His 2019 season will begin in late May, likely in Dunedin.  We will have a better estimation of his future by this time next year.  2018 has been a write-off for him.

Nick Podkul

His numbers (.222/.347/.364) may not have told an impressive story, but there are some parallels that could be drawn between this 7th round pick from Notre Dame and a guy from the same school who went in the 5th round in 2016 by the name of Cavan Biggio.

Podkul hit .323 over his last ten games, and showed some bat speed in the process.  Like Biggio, it may be a matter of adjusting the swing to produce some more loft.  Podkul can get on base, and he can play 2nd and 3rd.  It’s a stretch to put Podkul in the same class as Biggio, but he hit some rockets in the Hillsboro series.

Podkul should start next season in Lansing.

Randy Pondler 

The gangly southpaw from Nicaragua was the Appy Pitcher of the Year in 2017.   Moving up to Vancouver this year, though, his lack of one outstanding pitch became apparent.  He still posted decent numbers (2.90 ERA, 47% GB rate), but he pitched to contact, and did not miss a lot of bats.

Pondler does not light up the radar gun, but he commands the strike zone.  In the start he made against Hillsboro, hitters seemed to know he was going to throw strikes, and were aggressive early in the count, racking up some hard contact.  He pairs his fastball with a curve with decent shape, but it’s a pitch he seemed to leave up in the zone.  His change-up is somewhere between dependable and show-me.  At 22, there’s not a lot of room left for projecting that fastball.

Pondler shoud start next season in Lansing.

Cobi Johnson

Low level minor league relievers are truly the forgotten men of baseball.  Only a handful progress to the bigs, and that’s why I’ll save writing about some of the decent bullpen arms Vancouver had like Joeys Pulido and Murray until another time.

The C’s did feature a Closer who very much profiles like a back of the pen power arm in the future in Cobi Johnson, son of the now former Blue Jays Coach.

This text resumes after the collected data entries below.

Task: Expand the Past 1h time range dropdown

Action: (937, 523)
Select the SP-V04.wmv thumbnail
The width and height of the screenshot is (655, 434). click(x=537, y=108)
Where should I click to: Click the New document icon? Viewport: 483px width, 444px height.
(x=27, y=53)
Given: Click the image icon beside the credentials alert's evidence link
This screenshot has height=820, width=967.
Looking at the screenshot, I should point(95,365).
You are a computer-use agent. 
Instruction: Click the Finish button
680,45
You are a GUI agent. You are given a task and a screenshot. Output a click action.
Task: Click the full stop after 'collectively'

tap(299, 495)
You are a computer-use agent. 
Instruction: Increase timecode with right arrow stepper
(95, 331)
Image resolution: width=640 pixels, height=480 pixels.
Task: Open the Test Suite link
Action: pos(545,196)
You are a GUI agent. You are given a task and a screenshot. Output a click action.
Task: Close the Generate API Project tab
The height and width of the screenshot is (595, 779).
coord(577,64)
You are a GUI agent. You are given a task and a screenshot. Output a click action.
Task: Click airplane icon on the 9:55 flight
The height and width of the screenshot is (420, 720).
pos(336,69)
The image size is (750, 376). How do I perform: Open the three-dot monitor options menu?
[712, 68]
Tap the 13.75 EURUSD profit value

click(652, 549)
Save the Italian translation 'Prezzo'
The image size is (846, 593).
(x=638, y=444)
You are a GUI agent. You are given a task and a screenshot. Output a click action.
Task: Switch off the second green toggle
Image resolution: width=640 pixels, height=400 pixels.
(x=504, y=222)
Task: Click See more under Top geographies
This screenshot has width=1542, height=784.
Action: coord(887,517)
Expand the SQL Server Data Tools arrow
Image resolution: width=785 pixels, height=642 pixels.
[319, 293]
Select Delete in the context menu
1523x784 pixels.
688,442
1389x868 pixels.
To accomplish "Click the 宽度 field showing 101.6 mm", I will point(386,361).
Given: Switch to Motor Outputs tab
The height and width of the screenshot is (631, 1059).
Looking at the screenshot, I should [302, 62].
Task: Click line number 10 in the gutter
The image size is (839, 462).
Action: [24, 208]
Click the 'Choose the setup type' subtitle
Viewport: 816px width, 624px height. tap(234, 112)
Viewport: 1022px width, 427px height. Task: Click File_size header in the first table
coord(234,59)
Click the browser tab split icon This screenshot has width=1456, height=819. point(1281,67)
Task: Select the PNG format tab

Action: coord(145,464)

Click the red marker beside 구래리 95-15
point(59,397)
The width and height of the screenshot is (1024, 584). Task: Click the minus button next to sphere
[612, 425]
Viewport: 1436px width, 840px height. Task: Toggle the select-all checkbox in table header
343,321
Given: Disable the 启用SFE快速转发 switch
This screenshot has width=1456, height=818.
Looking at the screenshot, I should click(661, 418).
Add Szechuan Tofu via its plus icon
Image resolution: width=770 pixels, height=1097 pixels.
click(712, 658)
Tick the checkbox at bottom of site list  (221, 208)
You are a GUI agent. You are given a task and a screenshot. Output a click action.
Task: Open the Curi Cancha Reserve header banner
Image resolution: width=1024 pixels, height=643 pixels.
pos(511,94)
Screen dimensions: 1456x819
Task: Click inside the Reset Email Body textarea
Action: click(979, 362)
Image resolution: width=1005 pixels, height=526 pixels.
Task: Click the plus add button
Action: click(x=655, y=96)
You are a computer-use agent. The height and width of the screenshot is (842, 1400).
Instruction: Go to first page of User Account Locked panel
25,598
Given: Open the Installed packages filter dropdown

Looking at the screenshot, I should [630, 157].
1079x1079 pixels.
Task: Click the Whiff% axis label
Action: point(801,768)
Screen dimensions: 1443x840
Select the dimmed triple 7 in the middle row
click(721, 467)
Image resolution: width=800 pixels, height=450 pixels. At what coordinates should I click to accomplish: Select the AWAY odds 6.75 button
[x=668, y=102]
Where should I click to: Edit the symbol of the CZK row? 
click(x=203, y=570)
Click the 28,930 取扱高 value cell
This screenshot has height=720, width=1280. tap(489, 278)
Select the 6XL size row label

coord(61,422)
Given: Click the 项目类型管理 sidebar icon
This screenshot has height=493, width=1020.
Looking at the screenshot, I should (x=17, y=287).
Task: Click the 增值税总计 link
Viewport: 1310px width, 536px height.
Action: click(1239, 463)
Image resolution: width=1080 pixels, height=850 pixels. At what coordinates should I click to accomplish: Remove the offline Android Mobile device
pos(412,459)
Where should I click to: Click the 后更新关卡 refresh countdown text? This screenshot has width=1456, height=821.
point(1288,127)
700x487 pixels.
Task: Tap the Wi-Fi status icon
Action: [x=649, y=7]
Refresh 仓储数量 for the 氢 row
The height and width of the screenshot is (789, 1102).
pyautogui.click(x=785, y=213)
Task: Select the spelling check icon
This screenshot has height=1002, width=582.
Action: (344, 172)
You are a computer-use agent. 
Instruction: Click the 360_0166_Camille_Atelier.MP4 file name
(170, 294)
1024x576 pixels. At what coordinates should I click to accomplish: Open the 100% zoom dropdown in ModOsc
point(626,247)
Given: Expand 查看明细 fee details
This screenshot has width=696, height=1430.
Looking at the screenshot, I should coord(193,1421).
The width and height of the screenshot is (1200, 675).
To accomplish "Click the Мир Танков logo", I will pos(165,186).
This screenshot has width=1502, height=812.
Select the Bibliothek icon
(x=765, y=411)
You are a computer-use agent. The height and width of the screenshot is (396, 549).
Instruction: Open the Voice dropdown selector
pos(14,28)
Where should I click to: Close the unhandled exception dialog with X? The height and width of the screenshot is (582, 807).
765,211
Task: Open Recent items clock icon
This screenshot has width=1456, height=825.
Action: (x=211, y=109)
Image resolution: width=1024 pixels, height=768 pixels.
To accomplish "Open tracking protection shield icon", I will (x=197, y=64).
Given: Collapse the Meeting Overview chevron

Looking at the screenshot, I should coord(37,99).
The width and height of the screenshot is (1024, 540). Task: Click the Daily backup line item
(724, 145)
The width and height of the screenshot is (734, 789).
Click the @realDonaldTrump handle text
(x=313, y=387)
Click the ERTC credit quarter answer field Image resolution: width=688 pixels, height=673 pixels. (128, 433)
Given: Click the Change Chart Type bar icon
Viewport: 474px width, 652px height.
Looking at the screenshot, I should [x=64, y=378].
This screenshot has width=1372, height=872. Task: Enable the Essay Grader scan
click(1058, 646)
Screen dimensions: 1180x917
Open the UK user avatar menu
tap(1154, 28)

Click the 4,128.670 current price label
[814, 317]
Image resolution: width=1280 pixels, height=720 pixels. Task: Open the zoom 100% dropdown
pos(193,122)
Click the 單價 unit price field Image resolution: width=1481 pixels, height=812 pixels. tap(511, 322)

Johnson was lights out for Vancouver, going a perfect 10-10 in Saves, fanning 35 in 26 innings.  The only question about Johnson would seem to be how he lasted until the 30th round of the draft last June.  Tommy John surgery that caused him to miss all of 2017, and a shutdown for the final three weeks of his final college season may have been the culprit.

Johnson sits 93-94 with his fastball, and has a 12-6 hammer of a curve.  He also adds a mid-80s slider and decent change to go with it.  At 6’4″/230, he has the build of a fireballing reliever.  NWL hitters really didn’t much of a chance against him.

Johnson should skip Lansing for Dunedin next season.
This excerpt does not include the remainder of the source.